▸ **EXTRACTED ENTRIES**:
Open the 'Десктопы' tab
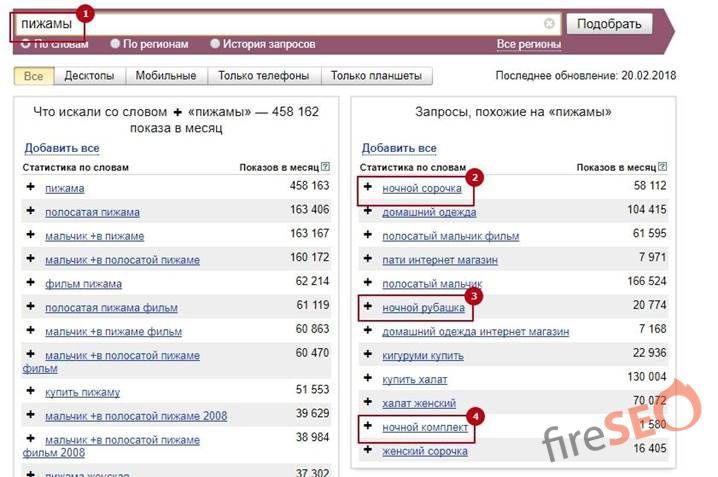This screenshot has width=718, height=477. click(89, 76)
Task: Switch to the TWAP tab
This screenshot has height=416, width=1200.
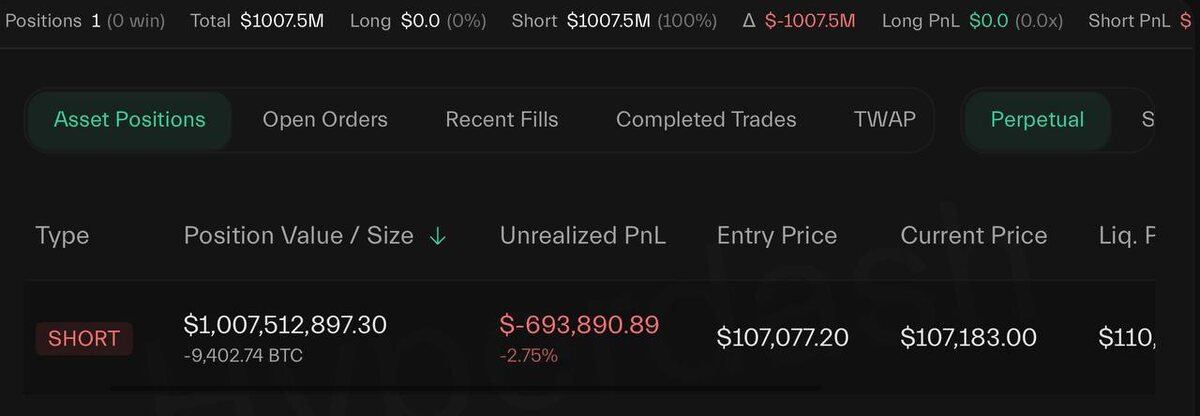Action: 885,120
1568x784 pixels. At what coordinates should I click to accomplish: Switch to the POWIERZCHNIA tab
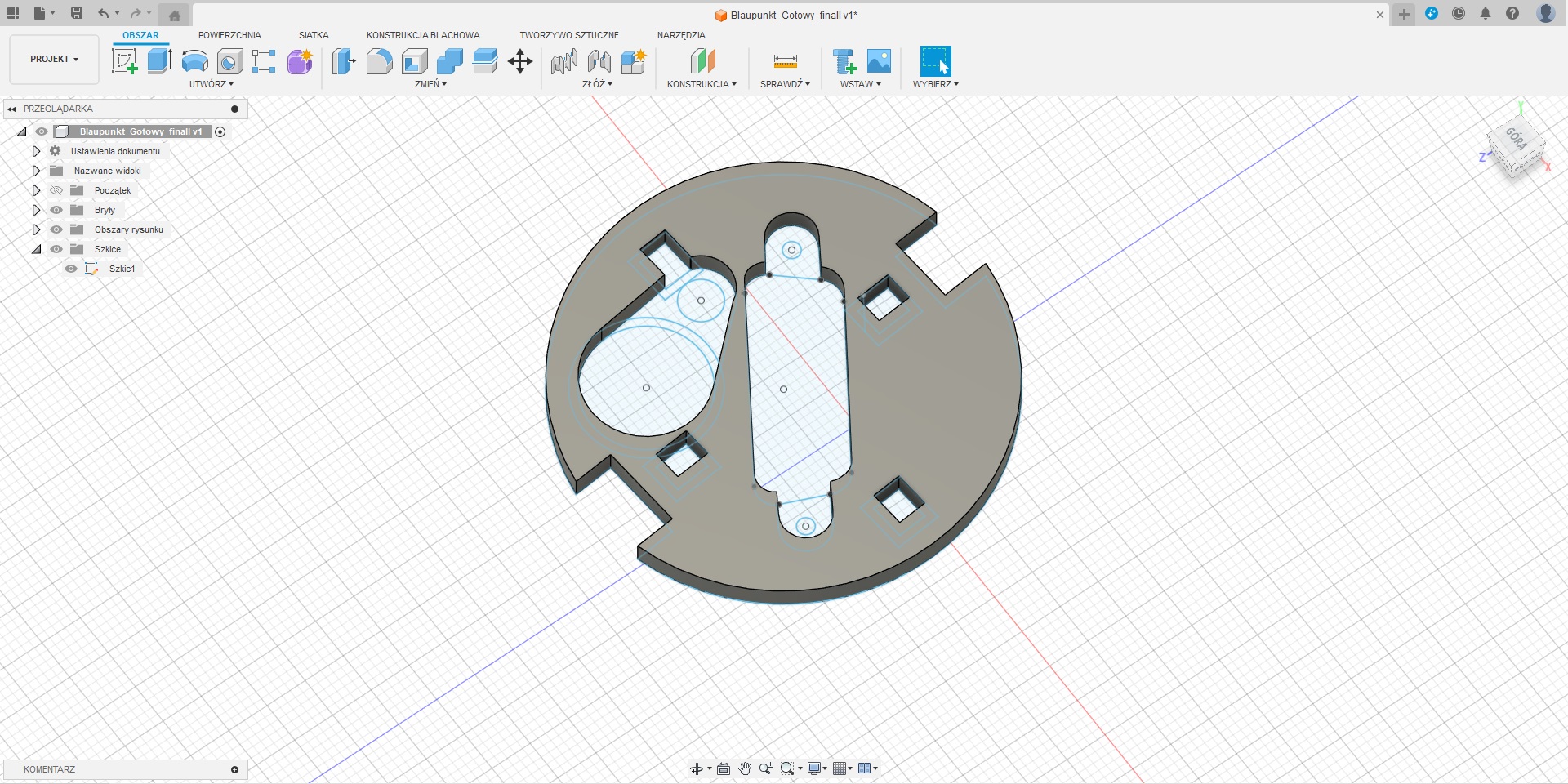point(229,35)
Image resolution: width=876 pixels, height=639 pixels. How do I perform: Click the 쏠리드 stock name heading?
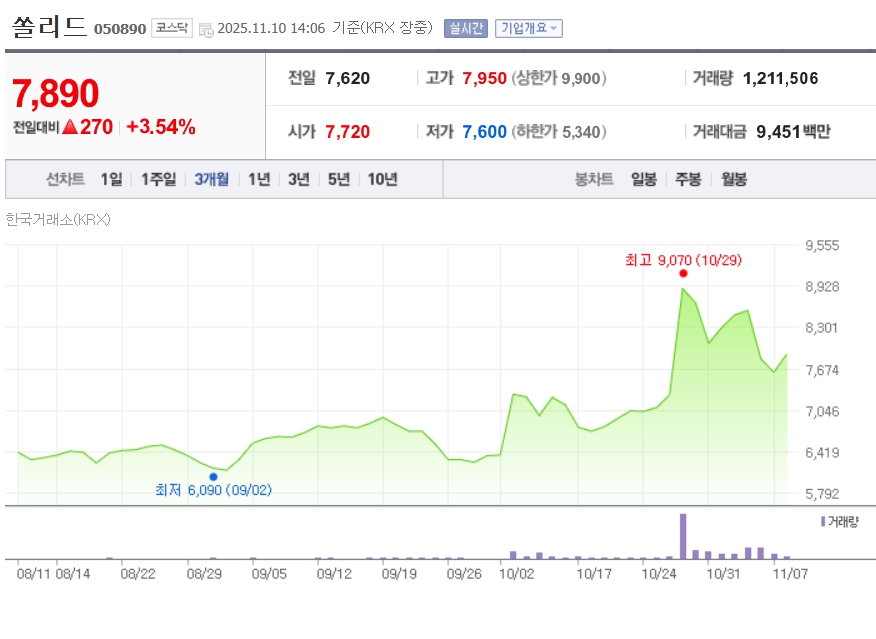(x=48, y=27)
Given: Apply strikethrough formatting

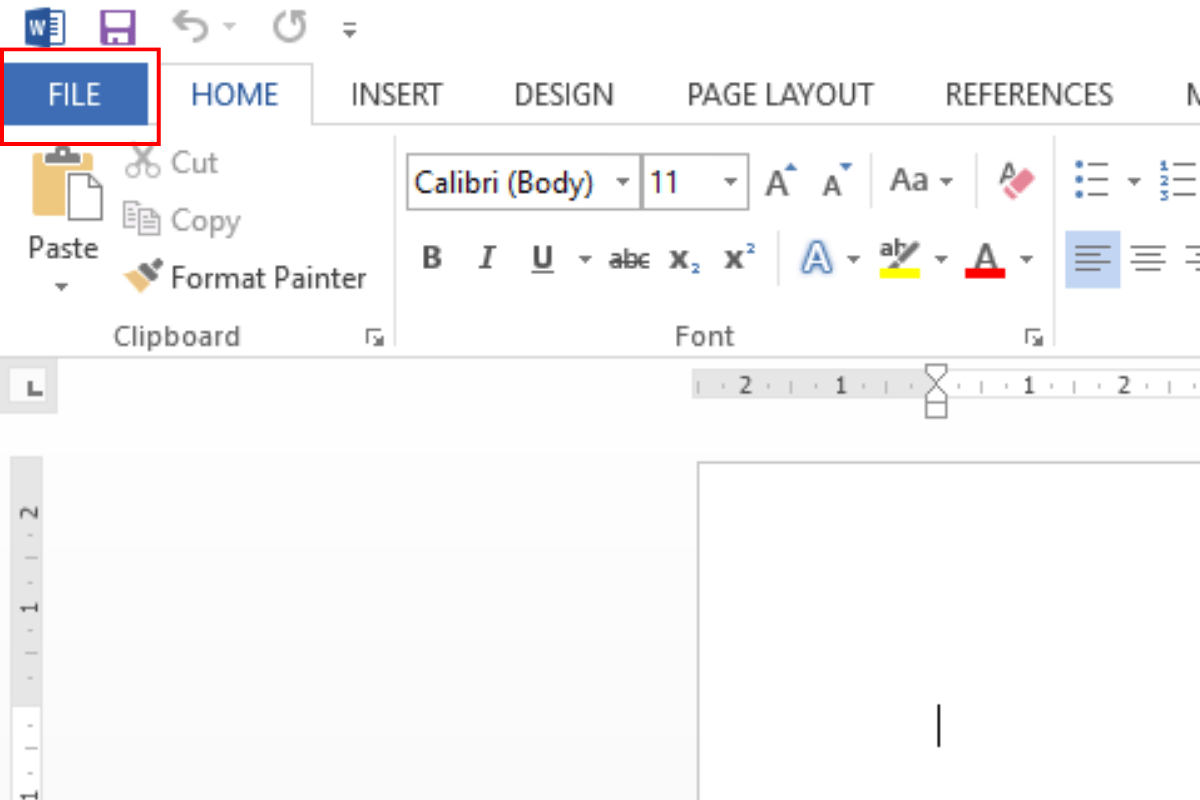Looking at the screenshot, I should click(x=629, y=258).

▸ **YOUR OBJECTIVE**: Output all the records, word for word, with no pictures in the copy.

▸ **PROBLEM SOLUTION**:
Open the 'Десктопы' tab
This screenshot has width=718, height=477. click(89, 76)
Task: Switch to the TWAP tab
This screenshot has height=416, width=1200.
Action: 885,120
1568x784 pixels. At what coordinates should I click to accomplish: Switch to the POWIERZCHNIA tab
point(229,35)
Image resolution: width=876 pixels, height=639 pixels. How do I perform: Click the 쏠리드 stock name heading?
(x=48, y=27)
Given: Apply strikethrough formatting

Looking at the screenshot, I should click(x=629, y=258).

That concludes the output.